According to an embodiment of the disclosure, the above-mentioned accommodating space is formed by recessing from the second side surface of the substrate. The first through hole penetrates from the second side of the substrate to the recessed space of the substrate to form a sound transmission space. A part of the substrate separating the accommodating space and the sound transmission space is defined as a partition. The cover body is a plate body, and the cover is provided with accommodating space and sound transmission space.

According to an embodiment of the present disclosure, the above-mentioned partition is a cover, which is arranged on the second side of the substrate and forms an accommodating space with the substrate. The cross section of the cover body is ㄇ shape, the cover is arranged outside the cover body and forms a sound transmission space with the base plate.

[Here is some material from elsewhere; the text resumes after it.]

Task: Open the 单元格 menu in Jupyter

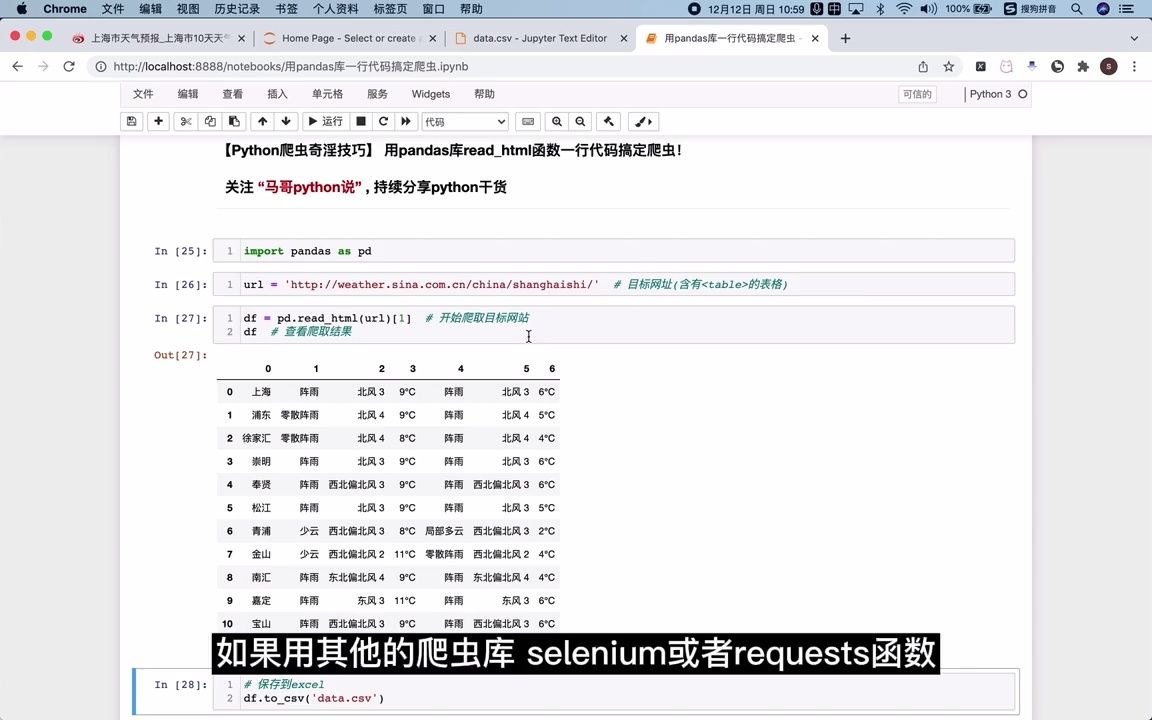Action: click(x=327, y=93)
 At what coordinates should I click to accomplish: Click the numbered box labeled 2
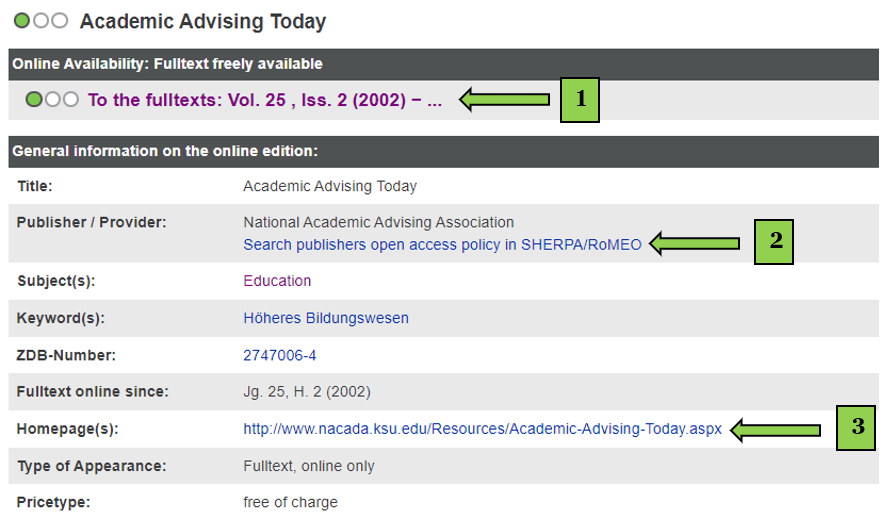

According to an embodiment of the present disclosure, the above-mentioned substrate is provided with a first sealing ring at a position corresponding to the cover, and the cover is joined to the first sealing ring through conductive glue or non-conductive glue. The position of the substrate corresponding to the cover is provided with a second sealing ring, and the cover is connected to the second sealing ring through conductive glue or non-conductive glue.

According to an embodiment of the present disclosure, the above-mentioned substrate is a ceramic substrate, a printed circuit substrate or a resin substrate.

According to an embodiment of the disclosure, the second side of the above-mentioned substrate is provided with at least one bonding pad in the accommodating space, and the first side of the substrate is provided with at least one pad adjacent to the recessed structure. Wherein, the bonding pad and the bonding pad are electrically connected to each other through a conductive structure penetrating the substrate.

According to an embodiment of the present disclosure, the peripheral ring of the concave structure on the first side of the above-mentioned substrate is provided with a sealing ring structure, and the sealing ring structure is connected to another sealing ring structure on the application end part through conductive glue.

It can be seen from the above that the present disclosure mainly changes the structure of the substrate of the microphone structure and its relative position configuration with the microphone chip, so that when the microphone structure is installed in the application end product, it can maintain the forward sound function of the microphone structure and make the microphone The structure has a large back cavity volume. Specifically, the present disclosure is to form an open space on the substrate by providing a recessed structure on one side of the substrate, and form two non-communicating accommodating spaces and sound transmission spaces on the other side of the substrate. Then, the first through hole and the second through hole are opened on the substrate so that the recessed space is respectively connected to the accommodating space and the sound transmission space, thereby changing the sound transmission path of the microphone structure, thereby enabling the microphone structure to have The forward sound function and the effect of the large back cavity space.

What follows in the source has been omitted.